## To do
For this exercise, write out the full listing that follows exactly and skip its pictures.

## Input material
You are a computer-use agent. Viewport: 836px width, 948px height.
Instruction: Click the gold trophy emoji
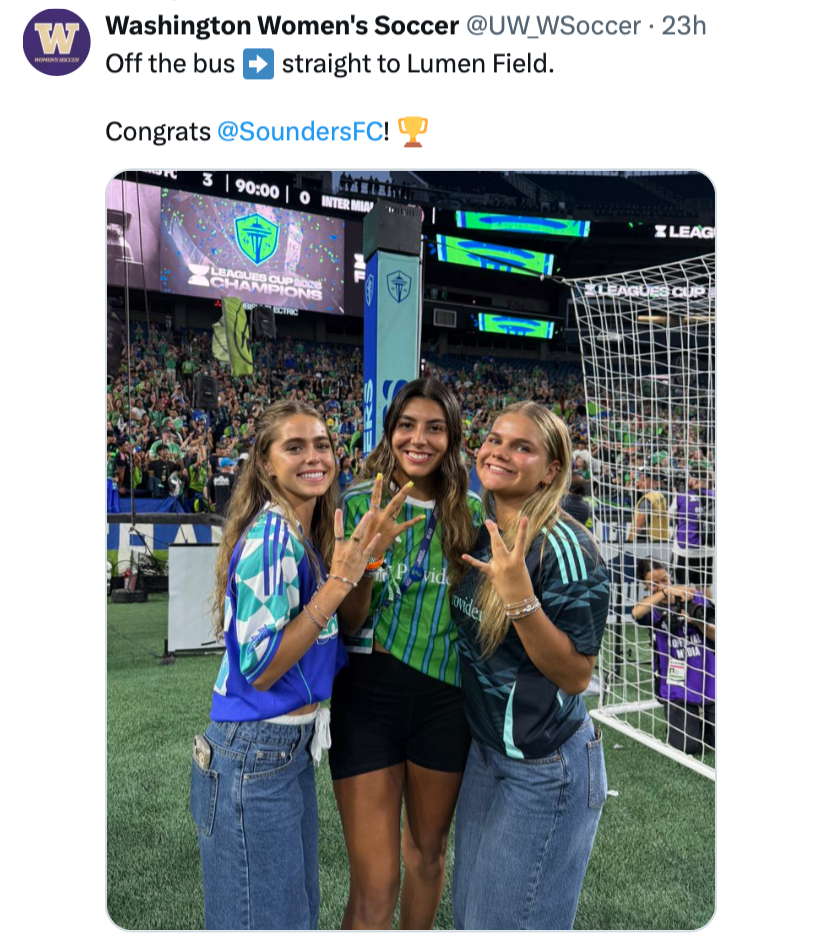click(x=413, y=131)
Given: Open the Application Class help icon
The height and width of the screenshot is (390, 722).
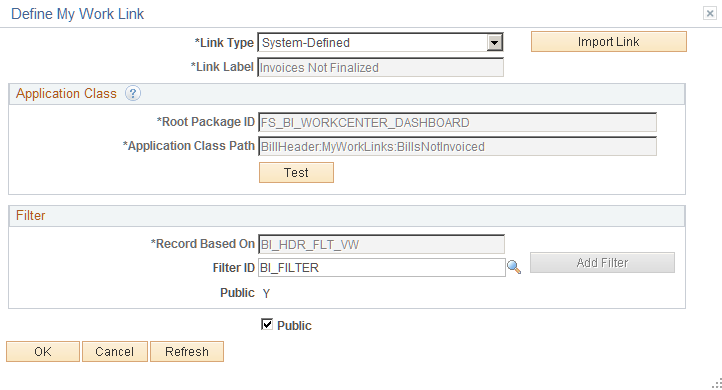Looking at the screenshot, I should point(133,93).
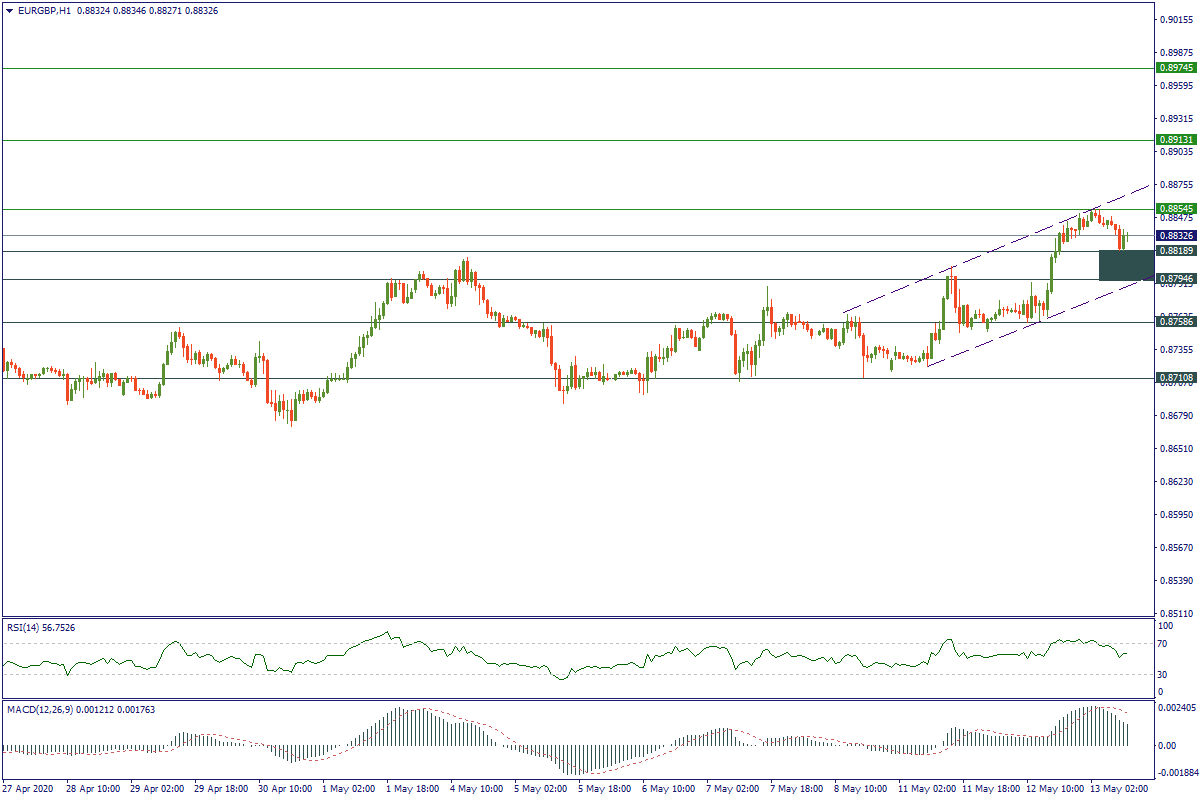The width and height of the screenshot is (1200, 800).
Task: Select the 0.88189 level price label
Action: (1175, 251)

## Result
You are a computer-use agent. Viewport: 836px width, 948px height.
Instruction: Click the gold trophy emoji
click(x=413, y=131)
Given: Open the Application Class help icon
The height and width of the screenshot is (390, 722).
Looking at the screenshot, I should point(133,93).
The width and height of the screenshot is (1200, 800).
Task: Select the 0.88189 level price label
Action: (1175, 251)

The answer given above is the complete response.